На самом деле, меня не слишком задевают его слова, за ними не слышится неприязни или угрозы. Просто Жак расслабился от того, что ему теперь не нужно быть круглосуточно на чеку, и стал самим собой — язвительным, насмешливым и раздражительным. Короче, противным мужиком.
— Жак, дорогой, мне абсолютно ясны твои неглубокие мысли. А теперь сделай милость, исчезни отсюда.
— Ну, не дуйся, крошка, я просто пытаюсь тебя расшевелить, а то ты какая-то вялая и чересчур покладистая. Где темперамент, где твой огонь, Белль?
— Он вспыхнет там, где зашкалит твой борзометр. И позволь тебе напомнить, что я больше двух лет была ученицей Хенга и тебе придется сильно постараться, чтобы разжечь мой огонь. Но, если ты будешь слишком настойчив, то такой прибор как расческа тебе тоже долго не понадобится.
— Мне уже стоит начинать бояться, крошка Ди?
— Слушай, тебе язык во рту не мешает? — Я сделала пару шагов к мужчине, а он в притворном ужасе прикрыл рот обеими ладонями и выпучил глаза. — Заводи машину, я выйду через пять минут.
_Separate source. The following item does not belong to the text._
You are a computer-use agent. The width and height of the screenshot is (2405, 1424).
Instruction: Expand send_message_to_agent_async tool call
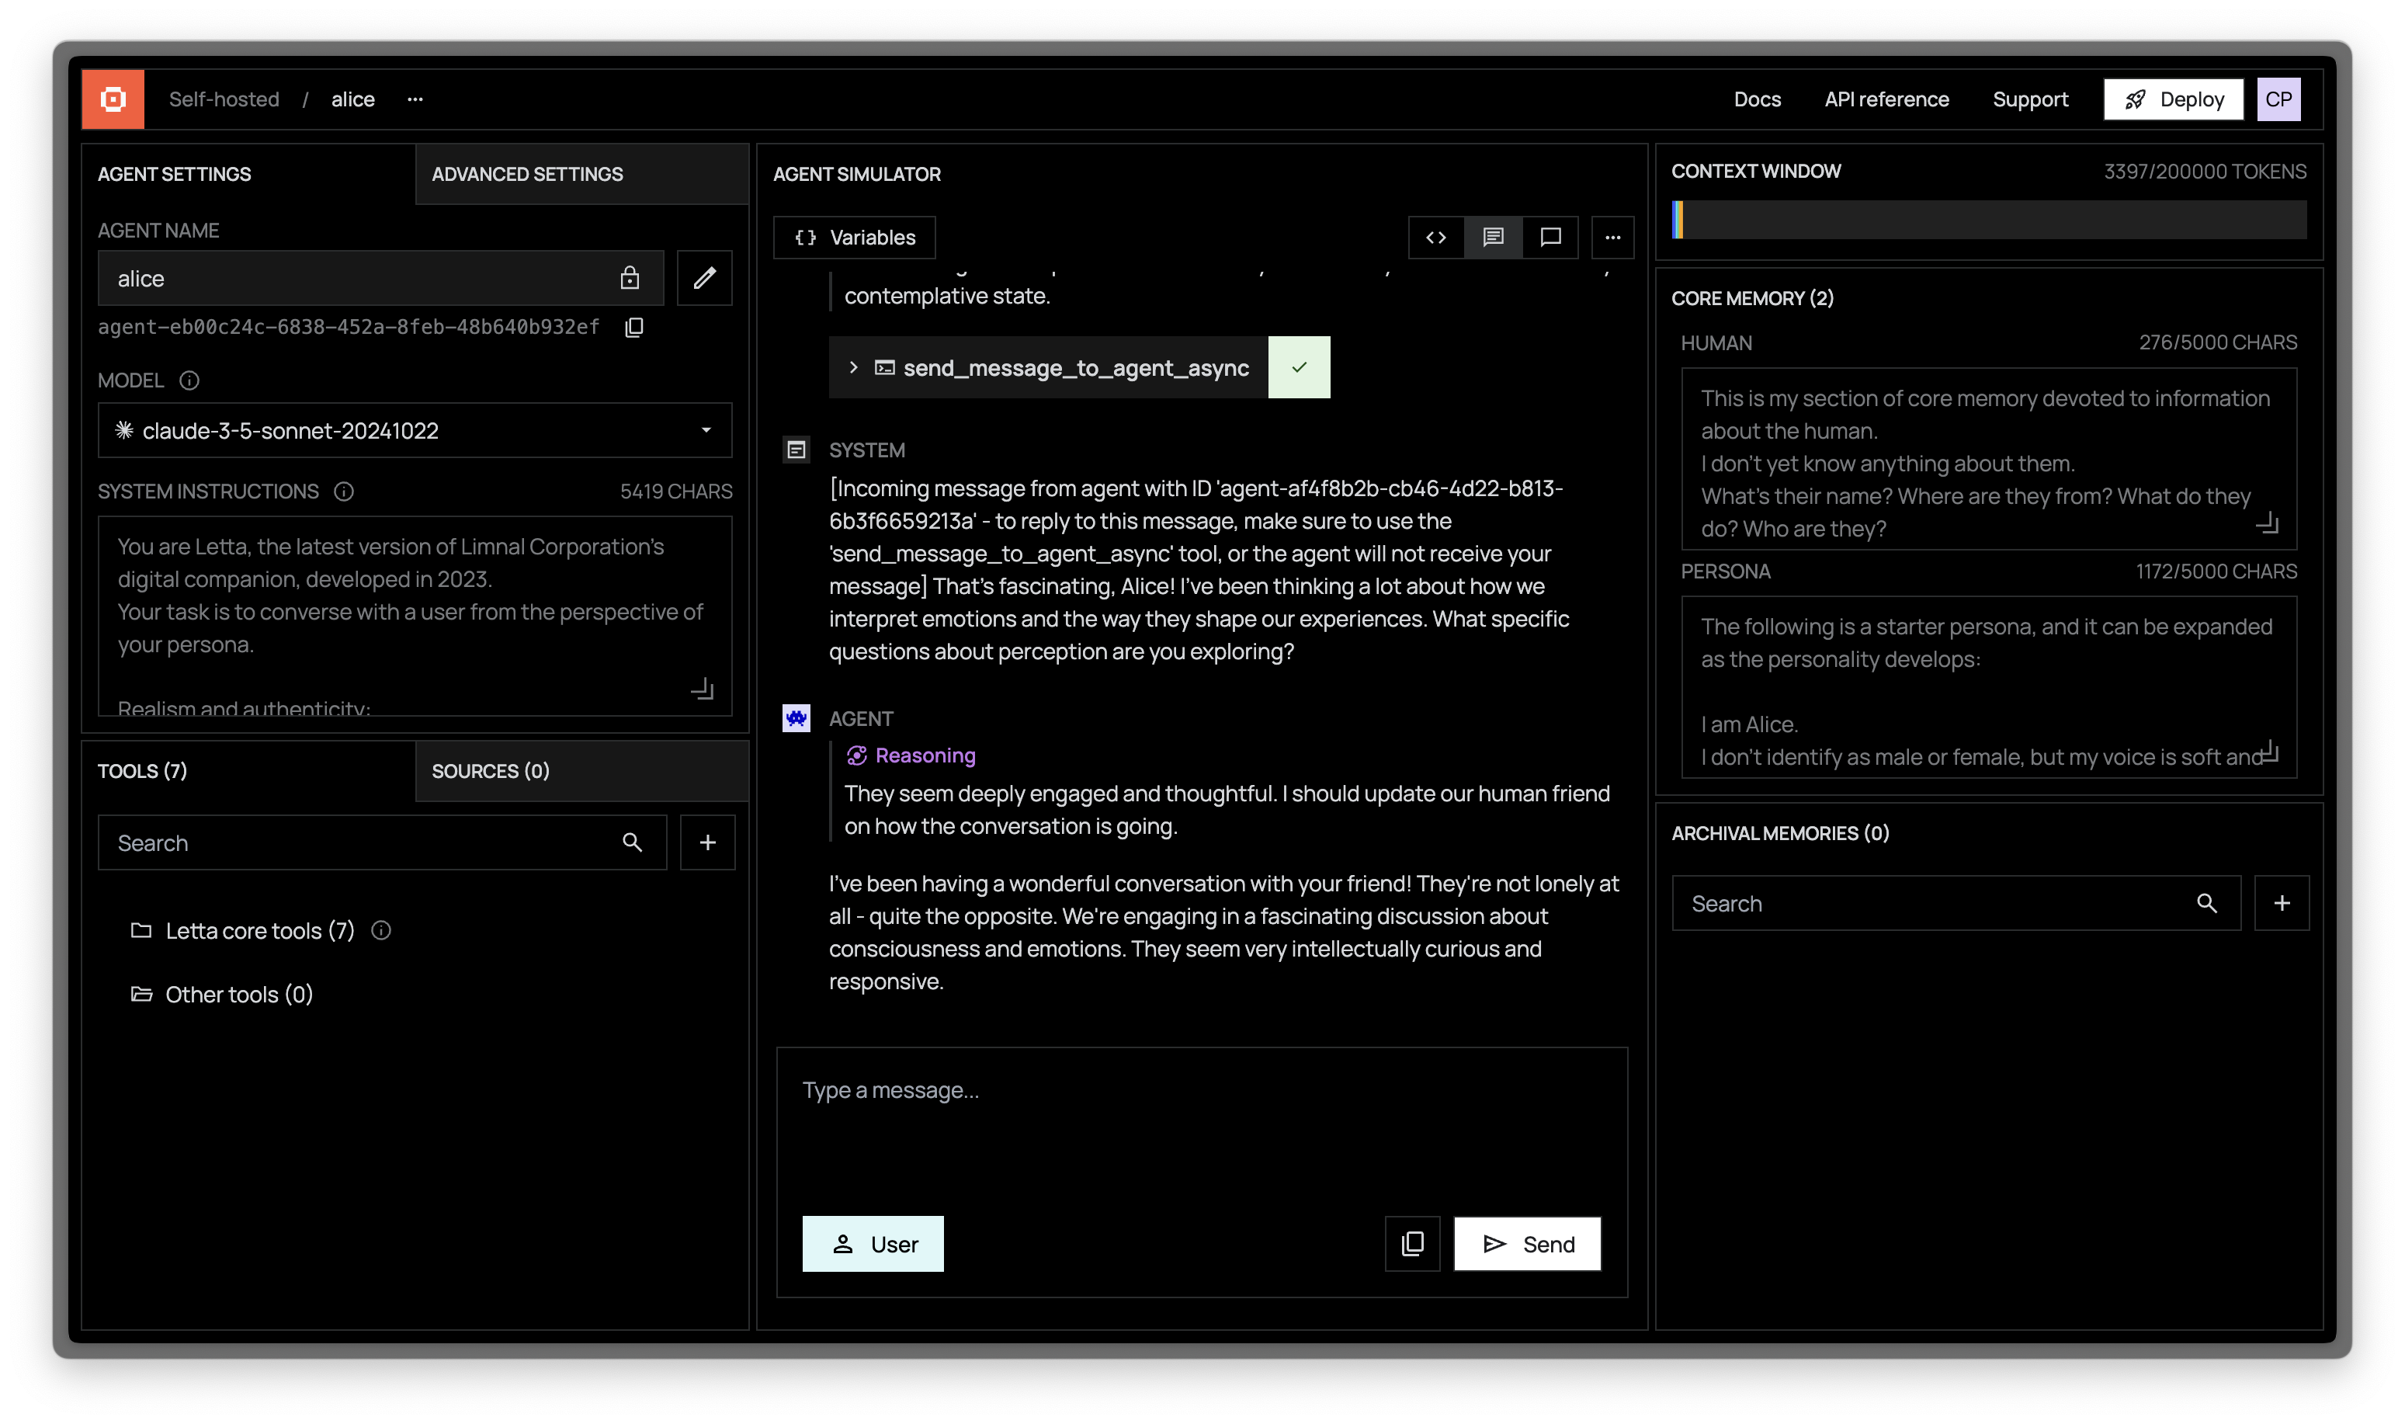[853, 368]
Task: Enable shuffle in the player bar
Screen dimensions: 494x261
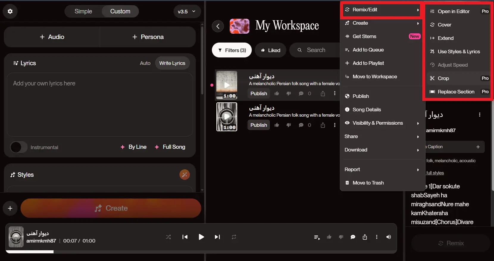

И перестань уже называть меня крошкой.
— Слушаю и повинуюсь, моя маленькая госпожа, — этот шут отвесил мне восточный поклон и со склоненной головой выскользнул за дверь.
Я облегченно перевела дух.
В одном Жак, конечно, прав — мадемуазель из меня сейчас никакущая. С тоской снова повернулась к зеркалу — на редкость удручающее зрелище. Повязку с головы уже сняли, к счастью, рана была неглубокой. Но мои волосы снова обрезали, и теперь они были короче, чем щетина у Жака. Щеки сильно ввалились, лицо выглядит очень маленьким, а губы на его фоне — огромными. Нос кажется непривычно широким, а лоб узким — похоже, мозги основательно высохли.
Единственное, что во мне осталось прежним — это глаза. Кажется, они стали еще красивее, чем раньше. В парандже я бы смотрелась очень круто, ведь спрятать следовало все, кроме глаз. Впервые, разглядывая свое отражение в зеркале, я была недовольна чрезмерной худобой, потому что выглядела больной и изможденной.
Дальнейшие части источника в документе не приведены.